Hacker News new | ask | show | jobs
by signa11 3348 days ago
> Insertion and deletion are prime examples, often requiring you to move large chunks of memory.

on modern cpu's with huge caches, i seriously doubt this claim.

fwiw, i have played around with synthetic problems where: i insert sequence of random integers into a sorted sequence, then remove those elements one by one as determined by a random sequence of positions. and almost always, vectors outperform lists by at least couple of orders of magnitude.

or to put it another way, it is almost never about either lists / vectors or something else, and boils down to couple of 'rules' e.g. access data predictably (avoid trashing the cache), keep data compact (more cache utilization) etc. etc.

2 comments

> i insert sequence of random integers into a sorted sequence, then remove those elements one by one as determined by a random sequence of positions.

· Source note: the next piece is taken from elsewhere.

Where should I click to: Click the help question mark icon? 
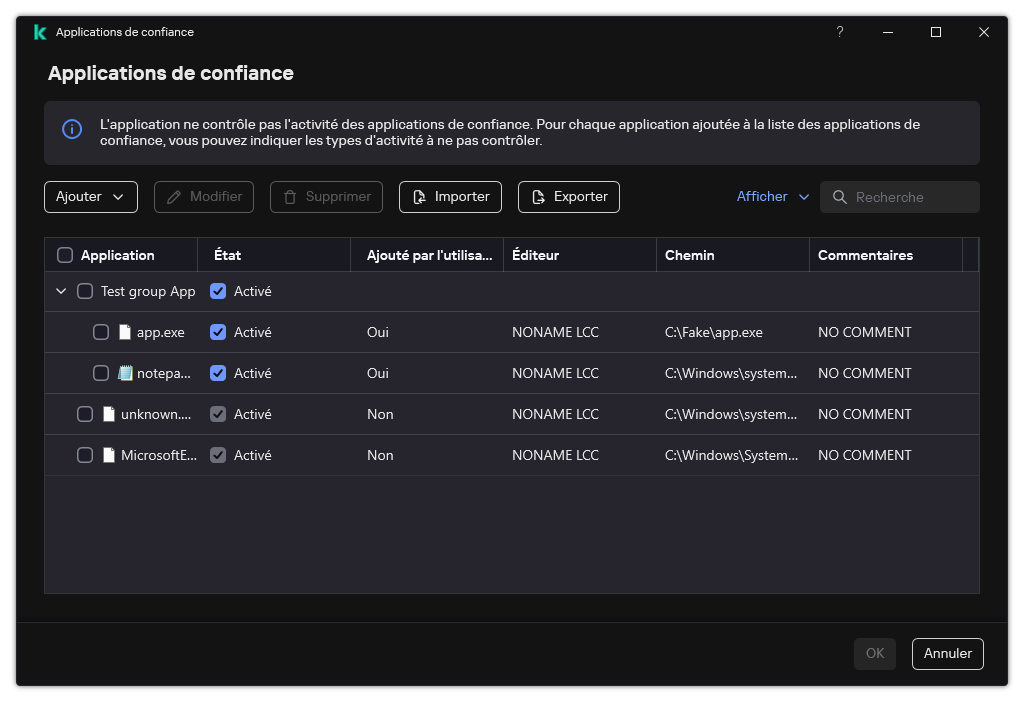(839, 32)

Which means that you scan the list twice for each node. First for insertion and then for deletion. Starting at maybe a hundred that would be much more efficient with a balanced search tree. They have a good Red-black tree in Linux.

But if it's only arrays vs lists - with linked lists, pointers to items are never invalidated. With dynamic arrays, they are.

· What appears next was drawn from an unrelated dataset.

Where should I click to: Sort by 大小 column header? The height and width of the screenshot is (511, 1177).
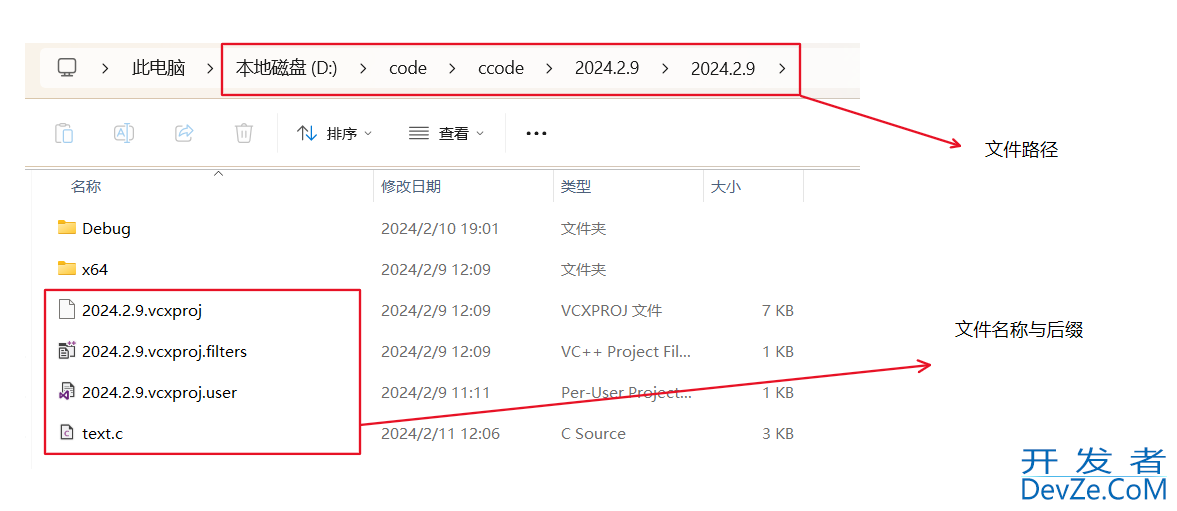(x=725, y=186)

Dynamic arrays are fine for plain old data arrays. But it's harder for data that has "identity" and is frequently mutated. And if a node is in multiple lists, I guess arrays are out. You'd need to store the data redundantly. Extra bad if you need atomic mutations.

Well on a 64-bit machine each node of a singly-linked list of integers will be 16 bytes (8 byte pointer + 4 byte integer + 4 byte for padding). That's 300% overhead. Becomes 500% for doubly-linked lists.

So it's not surprising that linked lists perform very poorly in such circumstances.